Angst for the sake of angst

I never watched Big Brother because the whole basic principle of the thing seemed forced, it was putting people, who were stupid enough, and egotistical enough, to put themselves under stress, in the hope of some financial profit. Recently a programme entitled The Apprentices has been shown on a weekly basis on BBC television. This programme has all the hallmarks of Big Brother, the sniping, the boasting, the ill manners, and the hype. For a start, I believe most of these people have a university education. In my day an apprentice was someone with a certain amount of talent who was sent, on leaving school, to serve his time under the guidance of a journeyman, in one of the many skills of tradesmen, not managers. Managers were articled to a profession. These people put themselves forward as potential managers. The whole programme is allegedly under the guidance of Sir Alan Sugar. This is a man who is allegedly running a large number of companies, successfully. In this role he is irascible, critical to a level of ill manners, and making decisions that no sane manager of his standing would dream of making, unless there is the guiding hand of a BBC producer behind him. For a long time I was a manager, with a reasonably large workforce, a design budget and construction budget in millions, and if there was one thing I discovered early on, was that if you are going to get the best out of the staff, you treated them with dignity. What you never did was correct them or praise them in front of their contemporaries. In consequence of this, I find the whole project nothing but angst for the sake of angst. I have only watched snippets, but the general consensus must be that what these people are asked to do, in two days, is something that in industry will be done in two months. What they are asked to do is also tantamount to asking the pilot of a jumbo jet to compose a requiem. Anyone who has sat on a business boardroom will know that people talking over one another is counterproductive, and provides an atmosphere where there is an underlying dislike. In most circumstances it would not be tolerated.

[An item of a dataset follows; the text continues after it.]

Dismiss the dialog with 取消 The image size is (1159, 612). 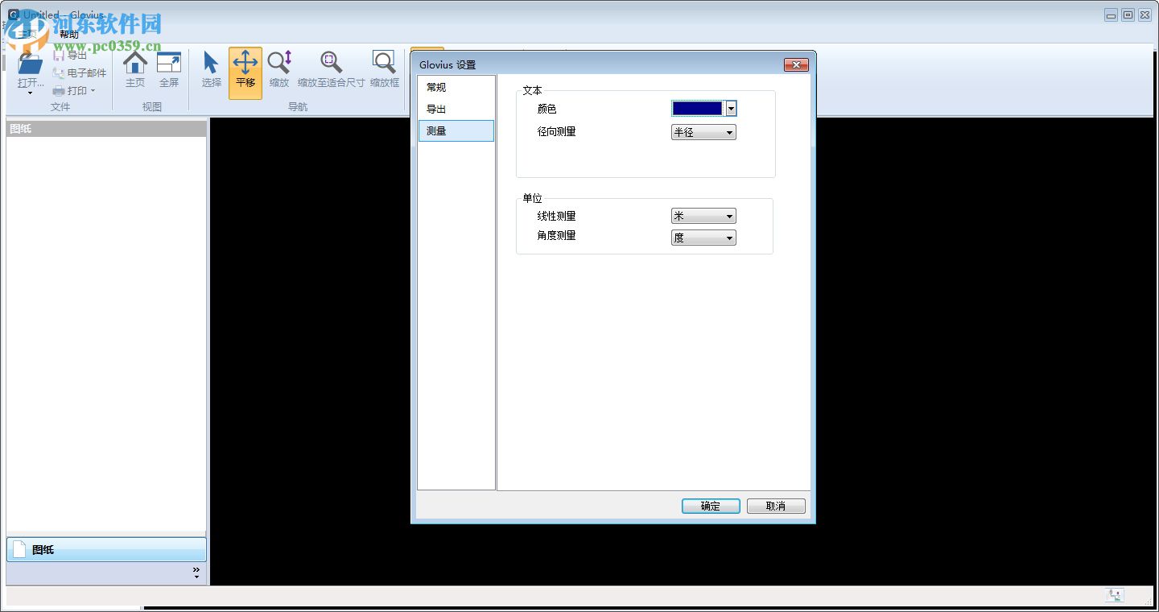(775, 506)
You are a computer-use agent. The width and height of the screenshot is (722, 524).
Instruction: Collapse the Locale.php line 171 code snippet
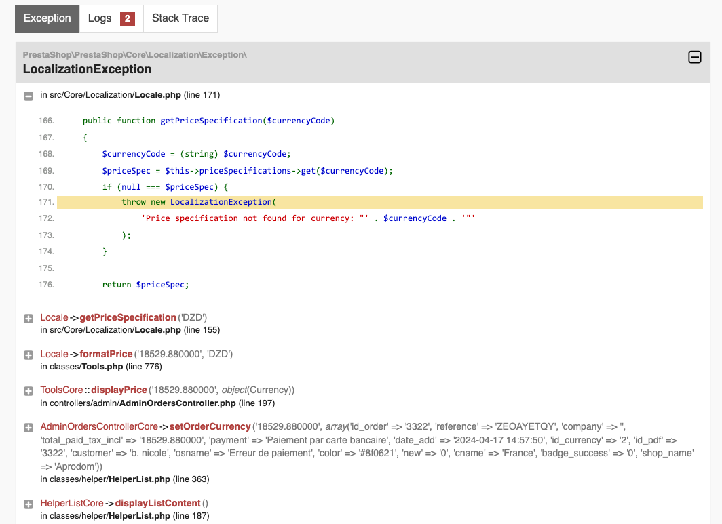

In the first few episodes the contestants were divided into two groups, male and female, they were told to choose their own project leader, and each group was given the same task. It was then discovered that the same people were being picked as leader, not necessarily for the right reasons, and in the fourth episode Sir Alan chose the leaders, not in a random fashion, because he chose for one team, a man who was clearly overawed by the whole atmosphere, was reclusive and would never have made team leader. On the other team he nominated a woman who was intelligent, constructive, and within the choice available, would have been thought suitable. It was a policy of the programme to give the people a project and then send them off in taxis to some point, and during the journey, with the teams split into two taxis for each group, communicating on mobile phones, were expected to start forming a strategy. It might have been easy to photograph the people, but the whole concept was unfair, it was difficult for them to see one another, when in the same taxi, they were distracted by being in a taxi in traffic, and communication between the two vehicles was absurd.

I found the backbiting, the boasting, and constant jumble of a number of people all talking at once, and then the savage criticism when the project was completed and examined, to be nothing more than a rude hype. I believe Sir Alan is enjoying his role, perhaps a little cynically, because I am naive enough to believe he could never have arrived where he is if he had always behaved in this manner. I think what this programme says, more than anything, is the quality and format demanded by the audience, and the BBC is happy to pander to that. For me, it is another symptom of what is wrong in our society today, people taking dross for gems.